WHAT IS EXPECTED
Can you repeat the records below, substituting "color chip" for every "swatch" and leaving everything else unchanged?

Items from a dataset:

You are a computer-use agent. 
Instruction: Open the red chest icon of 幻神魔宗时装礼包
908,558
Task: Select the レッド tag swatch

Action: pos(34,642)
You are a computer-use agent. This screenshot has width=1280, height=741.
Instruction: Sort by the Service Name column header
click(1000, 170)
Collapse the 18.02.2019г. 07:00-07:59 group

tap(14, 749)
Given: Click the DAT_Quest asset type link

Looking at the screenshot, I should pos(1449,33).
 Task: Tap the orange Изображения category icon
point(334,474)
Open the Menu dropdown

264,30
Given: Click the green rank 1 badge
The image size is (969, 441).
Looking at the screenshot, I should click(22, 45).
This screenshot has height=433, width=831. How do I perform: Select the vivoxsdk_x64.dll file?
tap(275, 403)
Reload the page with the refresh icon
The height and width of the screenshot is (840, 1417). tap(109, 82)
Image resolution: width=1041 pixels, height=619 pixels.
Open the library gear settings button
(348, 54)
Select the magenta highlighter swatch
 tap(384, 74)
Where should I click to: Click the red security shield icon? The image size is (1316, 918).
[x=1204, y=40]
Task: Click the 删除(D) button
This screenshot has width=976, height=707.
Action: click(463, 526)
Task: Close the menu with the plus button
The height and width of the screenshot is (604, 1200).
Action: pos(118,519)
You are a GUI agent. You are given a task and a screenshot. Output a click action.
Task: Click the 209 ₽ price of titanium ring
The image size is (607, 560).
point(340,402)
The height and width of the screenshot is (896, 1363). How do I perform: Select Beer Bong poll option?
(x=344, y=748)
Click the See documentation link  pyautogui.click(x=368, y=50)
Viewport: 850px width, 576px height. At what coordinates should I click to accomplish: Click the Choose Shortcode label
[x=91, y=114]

FULL SOLUTION
You are a computer-use agent. 
Instruction: Open the red chest icon of 幻神魔宗时装礼包
908,558
Task: Select the レッド tag color chip

Action: pos(34,642)
You are a computer-use agent. This screenshot has width=1280, height=741.
Instruction: Sort by the Service Name column header
click(1000, 170)
Collapse the 18.02.2019г. 07:00-07:59 group

tap(14, 749)
Given: Click the DAT_Quest asset type link

Looking at the screenshot, I should pos(1449,33).
 Task: Tap the orange Изображения category icon
point(334,474)
Open the Menu dropdown

264,30
Given: Click the green rank 1 badge
The image size is (969, 441).
Looking at the screenshot, I should click(22, 45).
This screenshot has height=433, width=831. How do I perform: Select the vivoxsdk_x64.dll file?
tap(275, 403)
Reload the page with the refresh icon
The height and width of the screenshot is (840, 1417). tap(109, 82)
Image resolution: width=1041 pixels, height=619 pixels.
Open the library gear settings button
(348, 54)
Select the magenta highlighter color chip
 tap(384, 74)
Where should I click to: Click the red security shield icon? The image size is (1316, 918).
[x=1204, y=40]
Task: Click the 删除(D) button
This screenshot has width=976, height=707.
Action: click(463, 526)
Task: Close the menu with the plus button
The height and width of the screenshot is (604, 1200).
Action: pos(118,519)
You are a GUI agent. You are given a task and a screenshot. Output a click action.
Task: Click the 209 ₽ price of titanium ring
The image size is (607, 560).
point(340,402)
The height and width of the screenshot is (896, 1363). How do I perform: Select Beer Bong poll option?
(x=344, y=748)
Click the See documentation link  pyautogui.click(x=368, y=50)
Viewport: 850px width, 576px height. At what coordinates should I click to accomplish: Click the Choose Shortcode label
[x=91, y=114]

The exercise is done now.